Dans le texte source, quel livre de l'auteur est mentionné à propos de Bernard Kouchner ?

[TEXTE SOURCE]:
--- --- ---

Quel est le sens de votre long article ? Quelle démonstration prétend-il faire ? Qu’apporte-t-il de neuf au sujet du génocide (on entend : de son histoire) et de sa négation ?

Malheureusement, rien. Il est usant, rageant de constater que, sur un sujet aussi grave, qui donne lieu à polémique en France depuis de nombreuses années, il se trouve des journalistes pour livrer des textes creux, emplis d’un sentimentalisme et d’un moralisme simplets jusqu’à en devenir écoeurants, enrobant des attaques définitives et des accusations inadmissibles : « inversion des faits », négationnisme, « transformation du sens des mots », « destruction de la mémoire ». Si le sujet ne concernait pas justement des centaines de milliers, voire des millions de morts, on pourrait sourire de la médiocrité mécanique de tous ces poncifs, puisque c’est encore et toujours la même rengaine qui recycle les mêmes schémas idéologiques…

Il devient extrêmement lassant que le Rwanda, en France, n’appelle que ce type de dénonciation répétitive, sans arguments, une dénonciation aussi succincte qu’absurde (que Gakunzi ose énoncer ainsi: « des exterminés exterminateurs d’eux-mêmes » !) formulée en des termes scandaleux empreints d’une volonté de nuire à tout élément de compréhension qui contribuerait à construire l’histoire de ce génocide. Une dénonciation uniquement dirigée contre ma personne, allant jusqu’à m’accuser d’avoir « macheté » Bernard Kouchner dans mon livre « Le Monde selon K », alors que ce dernier n’a jamais mis à exécution ses menaces de procès à mon encontre.

--- --- ---

[EXTRAIT DE DONNÉES]:

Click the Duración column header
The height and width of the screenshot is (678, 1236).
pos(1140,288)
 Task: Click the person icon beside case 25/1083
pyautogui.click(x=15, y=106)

--- --- ---

[RÉPONSE]: « Le Monde selon K ».